- Commercial Space Heating
- Small Industrial and Industrial Office Space Heat
Space heating is the ‘bread and butter’ of many gas utilities’ annual sales volumes. The gas furnace is the heating system of choice in over 90% of small space heating applications in northern climates. Its simple operation, low first and operating costs, and availability from numerous sources makes it an easy choice.
Southern climates may have all electric rooftop HVACs. Other applications such as office areas contained within an industrial plant that has it own HVAC system (mainly for cooling) may also have electric heat. Electric heat is significantly more expensive to operate than gas, but the equipment has a lower first cost. Therefore, if the heating load is small and/or the climate is mild, all electric may be the best choice.
Gas furnaces are available in sizes from about 30,000 to 500,000 BTUs. The most common size in residential styled furnaces (the vertical standing box) is around 100,000 BTUs. The residential styled units max out at around 200,000 BTUs with a cooling section of about 5 tons. (400 CFM/Ton = 2,000 CFM total fan air flow.)

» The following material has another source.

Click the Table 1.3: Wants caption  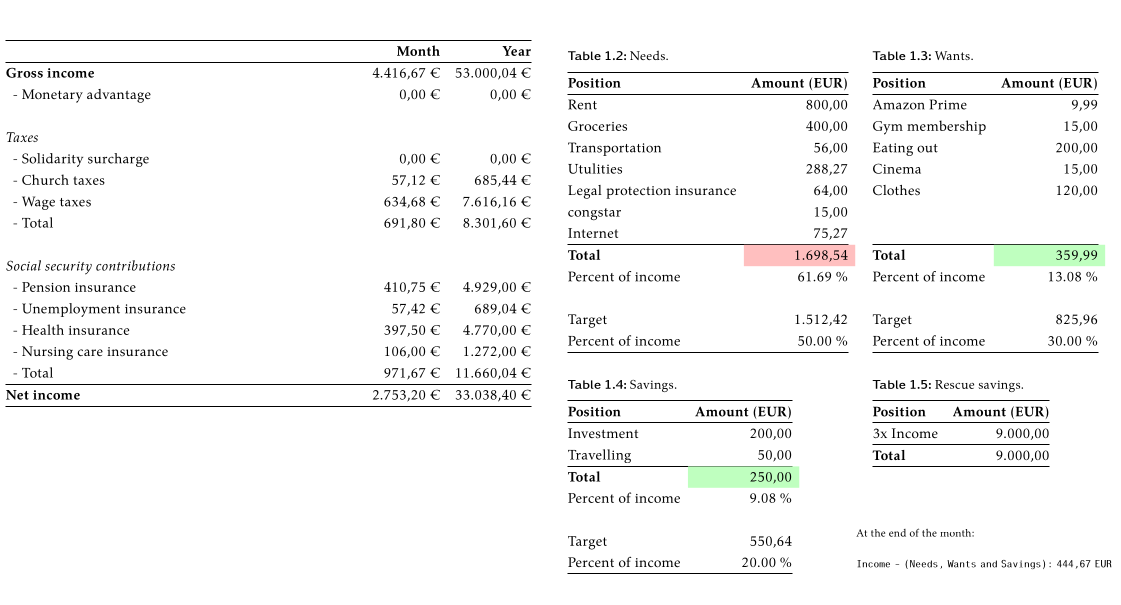pyautogui.click(x=910, y=55)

The most common size in commercial rooftop units is around 250,000 BTUs. Rooftop units tend to be sized for air conditioning loads. It takes a larger fan to move cooled air than heated air. Therefore, a combination rooftop HVAC unit may have 10 – 20 tons of cooling (4,000 – 8,000 CFM) with a heating section of 250,000 BTUs (3,000 CFM), or, a heating section that is over-sized for the heating load. New units use variable speed fans between heating and cooling modes. Older units just over-sized the heating section, which resulted in uncomfortable hot/cold cycles and inefficiencies.
All furnaces should only require standard gas delivery pressure of about 7″ or 0.25 psi to operate. However, elevated delivery pressure is sometime requested to reduce over-the-roof gas pipe size.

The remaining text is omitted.